Do any of these assertions (come on, urine as a weapon?!) not remind you of all of the falsehoods perpetrated about Iraq before our invasion?

You claim to be, I would assume, a good American and upholder, I would further assume, of the founding principles. Among these is the right to free speech and free assembly, rights which were blatantly abridged at the RNC. How can you as a "good American" not see this and not condemn it?

This is one of the problems with trying to have a dialogue with people of your ilk: your worldview is so twisted that you think mass murder (i.e., the US invasion and occupation) is harmless and decent.

I'd like to know, if you won't respond to anything else, how you can justify the policy of torture being carried out by the Bush White House?

P.S. Even the Nazis never dared legalized torture, which is what our government has done - see the Military Commissions Act of 2006.

P.P.S. You mock my comparison to the Nazis. Why? The point I was making was that putting "Country First" is the very essence of the Nazis' stance which allowed them to persuade all too many Germans that atrocities committed in the name of Germany over everyone else was ok. By what right do Americans get to assert that our national interests are better than anyone else's on this planet that we share? Are Iraqi or Iranian children any less human than American children?
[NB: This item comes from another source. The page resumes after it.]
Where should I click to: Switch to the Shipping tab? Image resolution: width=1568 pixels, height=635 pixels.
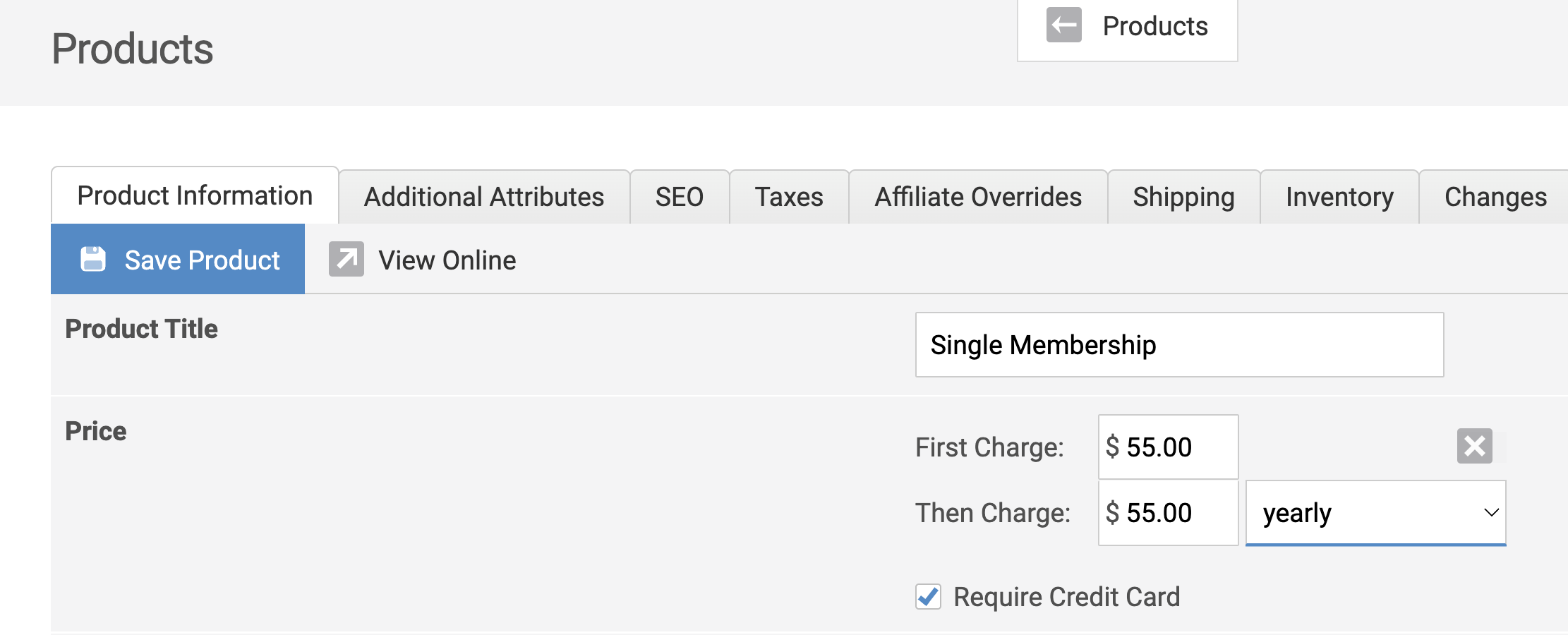1183,197
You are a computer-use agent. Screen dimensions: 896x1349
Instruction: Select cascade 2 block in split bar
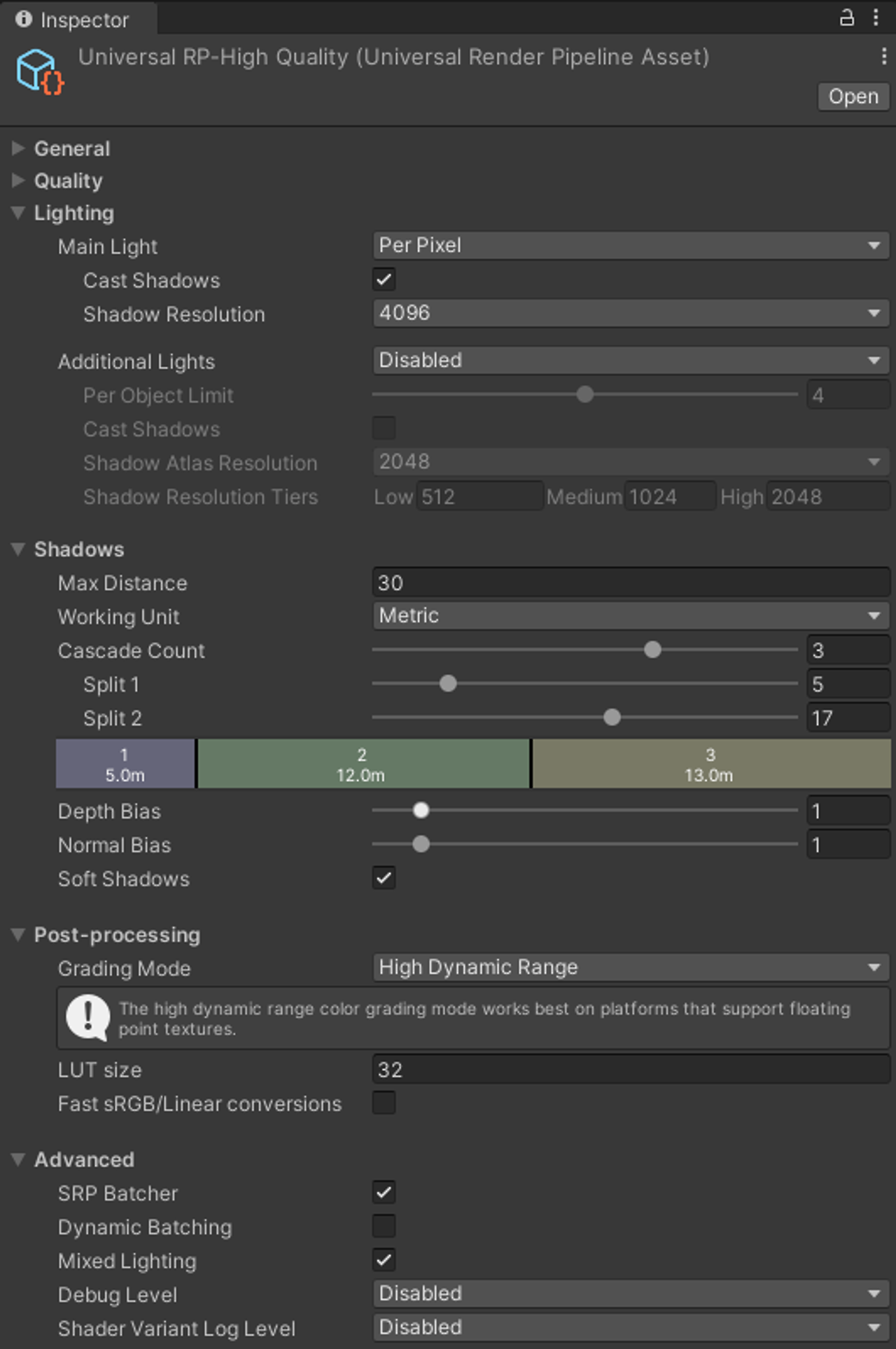(363, 764)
Is it ok to rain death upon those children from the air or on the ground as long as American children are safe? Is it ok to have 18 American GI's committing suicide PER DAY, as the head of the VA has admitted is going on, as one of the prices for this "mission of God" that Bush, McCain, Palin, Cheney, et al so adore?

Arthur84 said...

Yes, I totally agree with you Dr. Loo. Until people start seeing other people as human beings and not black, white, christian, muslim, American, Middle Eastern, people will continue to be oppressed and discriminated against. I do not think that religion, or belief, is an inherit bad thing, but obviously taking any belief to an extreme can lead to tragedy. I myself do not believe in an afterlife, or supernatural, but some of their teachings cannot be ignored.
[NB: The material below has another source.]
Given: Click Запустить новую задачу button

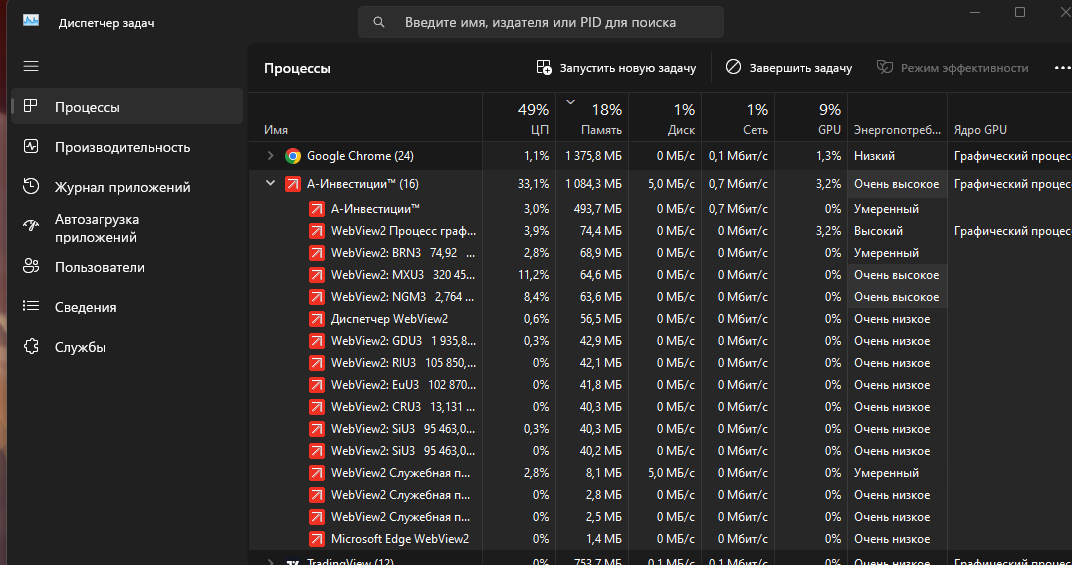Looking at the screenshot, I should [616, 68].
I myself have lived my life by the golden rule: "Treat others as you would have others treat yourself." I have lived my life by this rule, and I belive that is why I have been so succesful in dealing with people of differnt cultures. Basically, I do not think that we should take religion literally, but I do not think that we should ignore it, and just blindly throw it out the window. Do you understand what I am trying to say?